The Real Reason People Have Stopped Eating Sloppy Joes

Do you remember the last time you ate a sloppy Joe? Wait — do you even know what a sloppy Joe is? If you're under a certain age, there's a chance you might not even be aware that this is a type of food once consumed in elementary school cafeterias and family dining rooms on those nights when Mom had to work late and Big Sis (age 12) was responsible for getting dinner on the table. 

Sloppy Joes, as you can probably tell from these context clues, aren't the most difficult dish to throw together. Basically, they consist of ground beef cooked in some kind of tomato sauce and served on a hamburger bun. In fact, The Takeout tells us that same year that saw man land on the moon also brought sloppy Joe mix in a can (the infamous Manwich whose name spawned a thousand jokes, most of them not fit to print), thus making meal preparation well within the realm of the average 6-year-old's culinary expertise.

Once a popular suburban staple, sloppy Joes have seemingly retreated as far into the past as cottage cheese Jell-O salad (which was also once a thing, seriously, kids). But why did they go? And will they come back? These are questions to which there is no definitive answer, but that won't prevent us from speculating.

Why sloppy Joes disappeared

A totally scientific and thoroughly comprehensive survey on the subject of sloppy Joe consumption performed via Google Chat by the Eat a Sandwich blog found that most of the survey subjects (consisting of five dudes) were vague on when they last consumed said dish. One respondent thought it might have been the "early '90s" while another said "college, maybe," and still another theorized that he may have done so while "randomly drunk at a lake house or something." 

When questioned as to the reason behind this sandwich's seeming disappearance, reasons given were "the name itself subconsciously turns people off," "a health thing. Parents not wanting to serve them," and "I don't think they were ever in favor so much as served at specific times to specific people, i.e. children, at lunch."

As regards those last two reasons, sloppy Joes may have disappeared from school cafeteria menus over the past decade-plus due to former FLOTUS Michelle Obama's much-needed campaign to reform school lunch programs nationwide. She made it her mission to ensure that kids would actually get something healthy to eat at school every day, and the typical elementary school sloppy Joe didn't fit the bill.
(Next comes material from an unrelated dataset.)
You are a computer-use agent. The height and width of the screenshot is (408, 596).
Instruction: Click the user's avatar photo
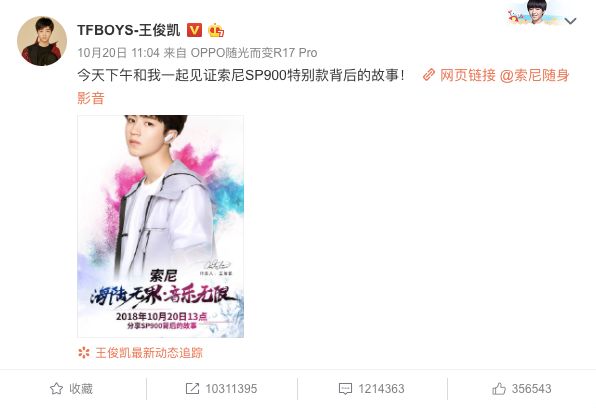click(42, 41)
Are sloppy Joes making a resurgence?

While Eat a Sandwich notes that many childhood favorites have been given grown-up (even gourmet) makeovers — we presume they're talking about grilled cheese and mac and cheese, both of which got huge in the 20-teens — it seems that sloppy joes have yet to come in for such treatment. Or have they? 
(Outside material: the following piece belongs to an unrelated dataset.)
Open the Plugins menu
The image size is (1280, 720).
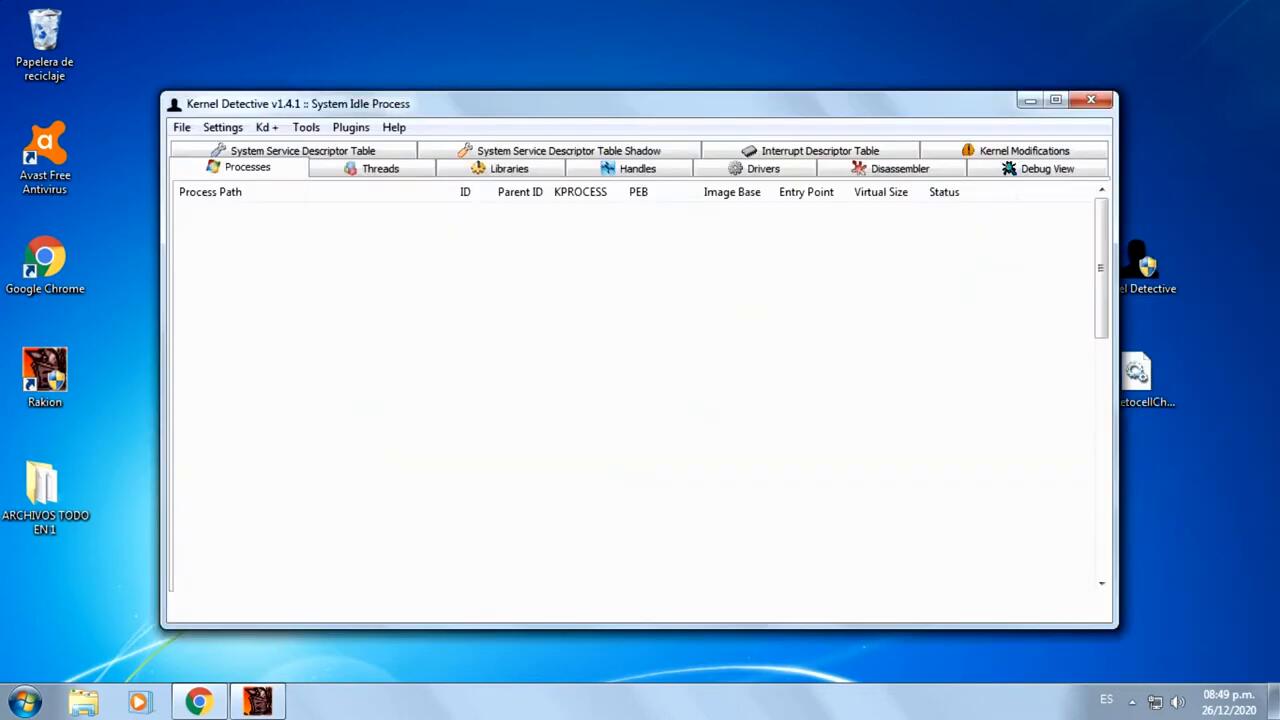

One of the survey respondents did speak of being served a seitan sloppy Joe on the Vans Warped Tour, and at the time the survey was conducted (2013) there was evidently a gourmet sloppy Joe food truck serving the DC area. 
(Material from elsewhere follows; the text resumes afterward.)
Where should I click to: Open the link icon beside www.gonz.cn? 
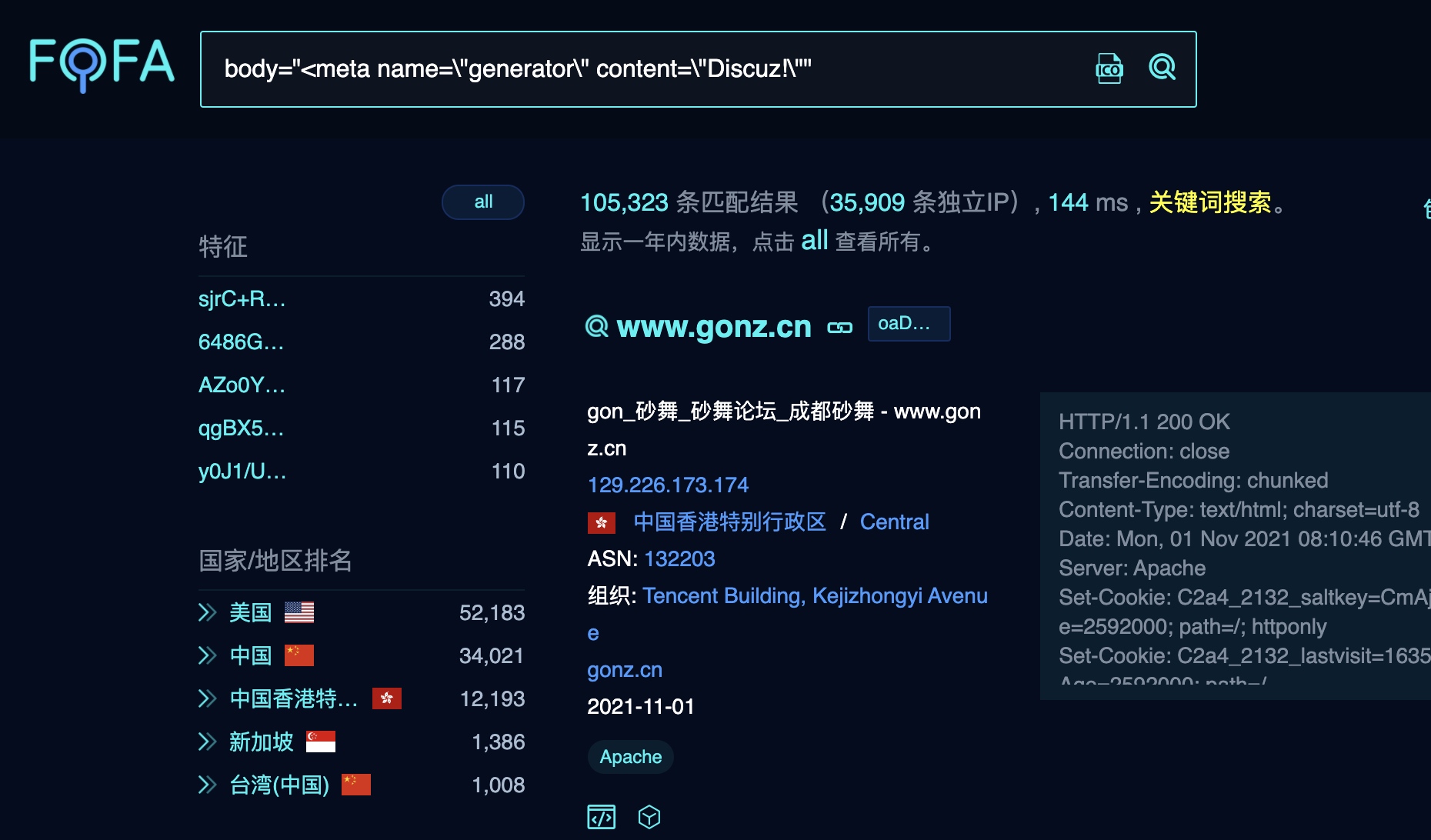click(839, 328)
While the DC truck is no more (or at least, the link to its website is R.I.P.), the Sloppie Joe's food truck currently makes the rounds in Yonkers, NY, while the Jumbo's food truck feeds the sloppy Joe-craving populace of West Fargo, North Dakota. There's also a New Jersey-based Sloppy Ray's food truck with such intriguing offerings on the menu as an Asian-inspired sloppy Joe as well as one made with pulled chicken and pineapple. Oh, and there's even a not-so-sloppy taste-alike burger you can order off the secret menu at Five Guys.

Homemade sloppy Joes don't have to start with a can

Even though sloppy Joes have yet to be elevated to the pantheon of comfort food classics alongside the likes of mac and cheese and the PB&J, they still have plenty of fans. If you have yet to experience this often under-appreciated item, why not give it a try? Sloppy Joes are ridiculously easy to make, and they're not particularly expensive, either (unless you go with ground wagyu). Whatever you do, pass on the Manwich or any similar generic knockoffs.

Instead, start with ground beef, turkey, chicken, or even pork. (Ground pork on its own tends to be fatty, but a 50/50 mix with beef could work quite well.) You could also use a plant-based ground meat substitute to make vegan sloppy Joes. Parents and partners of picky eaters, take note: Sloppy Joes also make a great vehicle for sneaking in some finely-chopped "stealth veggies."

If it's the idea of a soggy bun that kind of ruins the whole sloppy Joe thing for you, there's no shortage of alternatives here, as well. Sloppy Joe filling can be used to top a baked potato, or you can serve it on rice or noodles. Prefer to go low-carb? It works well on a bed of lettuce, too.